Using an annual web-based report scorecard that measures, evaluates and benchmarks quality and efficiency at its medical centers, the U.S. Department of Veterans Affairs recently released data that showed significant improvements at the majority of its health care facilities.
The VA Southern Nevada Healthcare System was one of 37 Department of Veterans Affairs health care facilities nationwide that showed a large improvement in the overall quality of services provided to Veterans between July 2017 and July 2018.
“We saw improvements in several areas and continue to lead the nation in others,” said Peggy Kearns, VASNHS director. “Locally, we have made tremendous strides to improve the patient experience, achieve efficiencies and improve access to care. I’m very proud of our staff’s work in improving the delivery of the quality care and services they have always provided, and will continue to provide going forward.”

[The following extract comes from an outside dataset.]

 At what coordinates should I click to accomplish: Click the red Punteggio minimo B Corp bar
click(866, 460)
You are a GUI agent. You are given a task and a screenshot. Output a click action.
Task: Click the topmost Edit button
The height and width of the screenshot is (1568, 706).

Compared with data from the same period a year ago, the July 2018 release of VA’s Strategic Analytics for Improvement and Learning (SAIL) report showed 103 (71 percent) VA Medical Centers have improved in overall quality — with the largest gains seen in areas where there were VA-wide improvement initiatives, such as mortality, length of stay and avoidable adverse events. Seven (5 percent) VAMCs had a small decrease in quality.
“This is a major step in the right direction to improving our quality of services for our Veterans,” said VA Secretary Robert Wilkie. “Over the past year, we were able to identify our problems and implement solutions to fixing the issues at 71 percent of our facilities. I’m extremely proud of our employees and the progress they have made to raise VA’s performance for our nation’s heroes.”

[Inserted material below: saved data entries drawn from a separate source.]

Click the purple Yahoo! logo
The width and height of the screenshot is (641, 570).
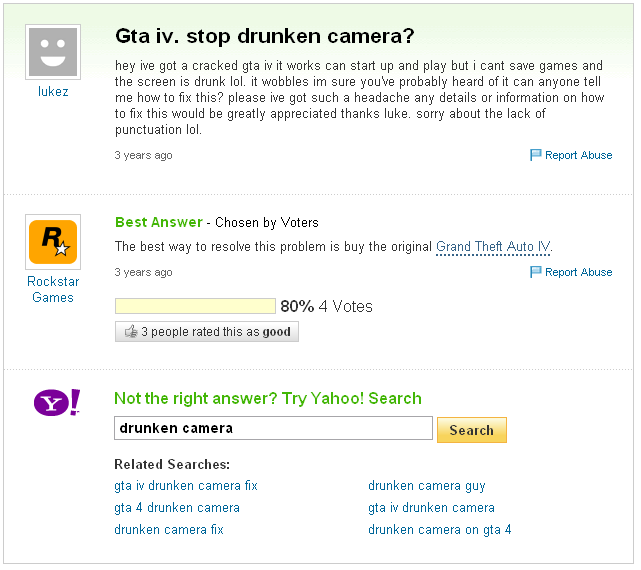tap(57, 402)
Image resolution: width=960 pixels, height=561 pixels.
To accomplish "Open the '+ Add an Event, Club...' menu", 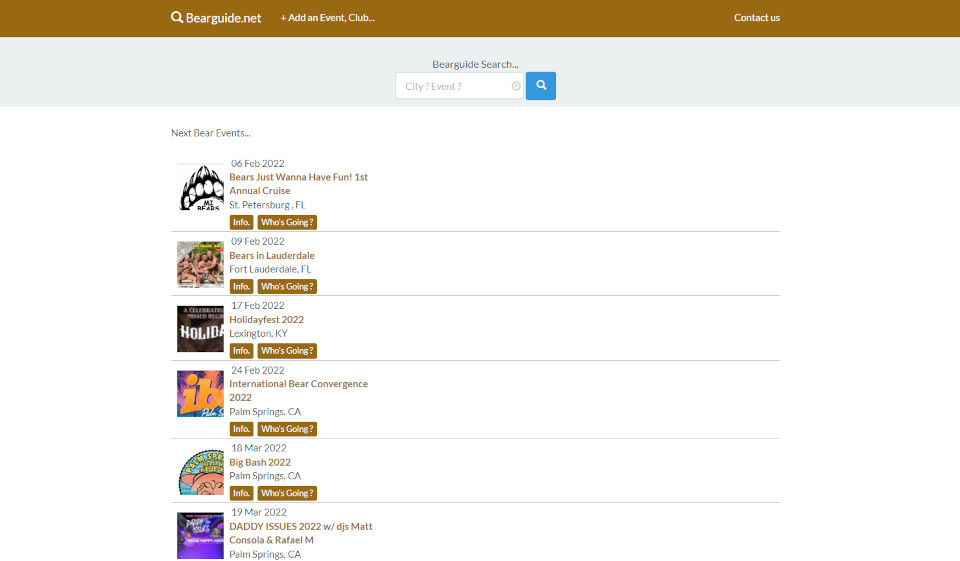I will (327, 18).
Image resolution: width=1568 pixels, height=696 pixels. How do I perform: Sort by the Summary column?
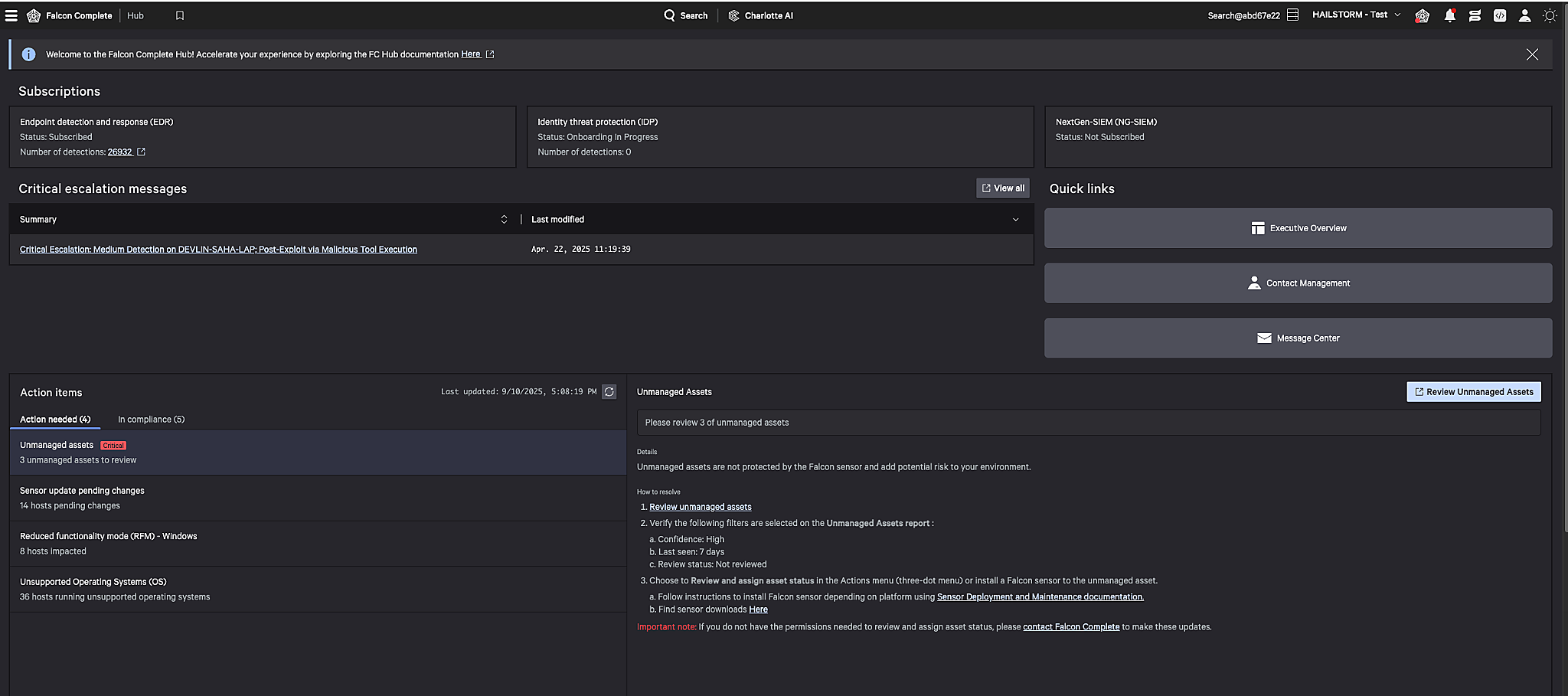click(504, 220)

Additionally, of the 15 medical centers placed under the Strategic Action for Transformation program, an initiative that monitors high-risk medical centers and mobilizes resources to assist the facilities, 33 percent (five medical centers) are no longer considered high-risk and 73 percent (11 medical centers) show meaningful improvements since being placed under StAT in January 2018.

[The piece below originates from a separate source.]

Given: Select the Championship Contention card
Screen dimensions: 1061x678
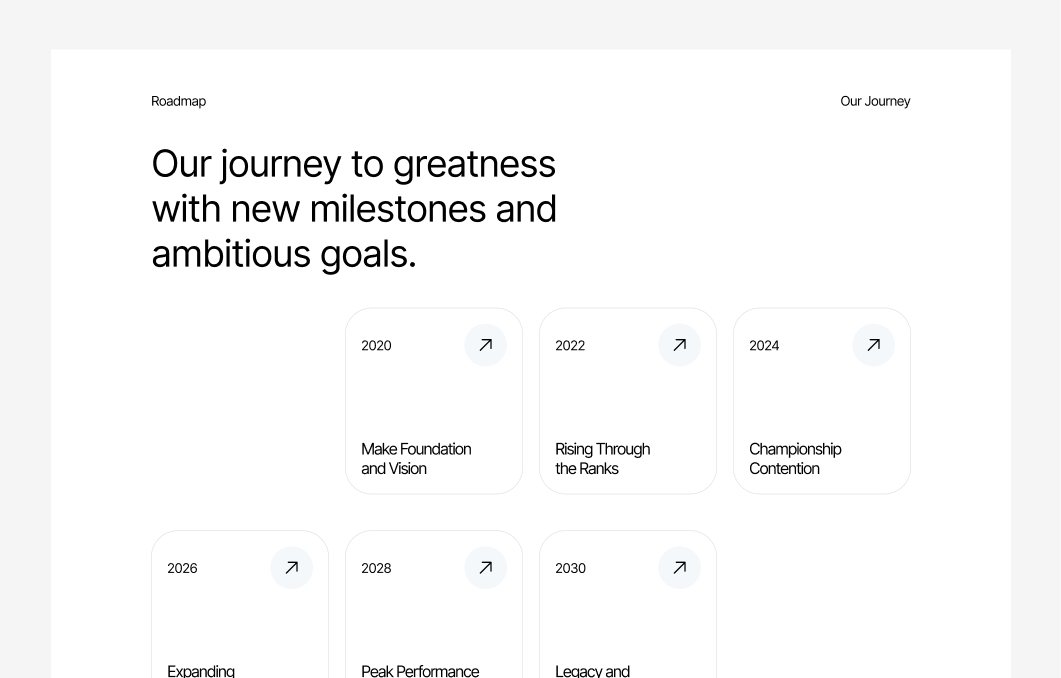Looking at the screenshot, I should click(822, 400).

The quarterly SAIL report, which has been released publicly since 2015, assesses 25 quality metrics and two efficiency and productivity metrics in areas such as death rate, complications and patient satisfaction, as well as overall efficiency and physician capacity at 146 VAMCs. It is used as an internal learning tool for VA leaders and personnel to pinpoint and study VAMCs with high quality and efficiency scores, both within specific measured areas and overall. The data is also used to identify best practices and develop strategies to help troubled facilities improve.
“Our focus at the VA Southern Nevada Healthcare System is ensuring our Veterans receive outstanding care — not chasing metrics,” Kearns concluded. “Monitoring SAIL data and making adjustments as necessary is just one of the many ways we ensure we our meeting this commitment to our nation’s heroes.”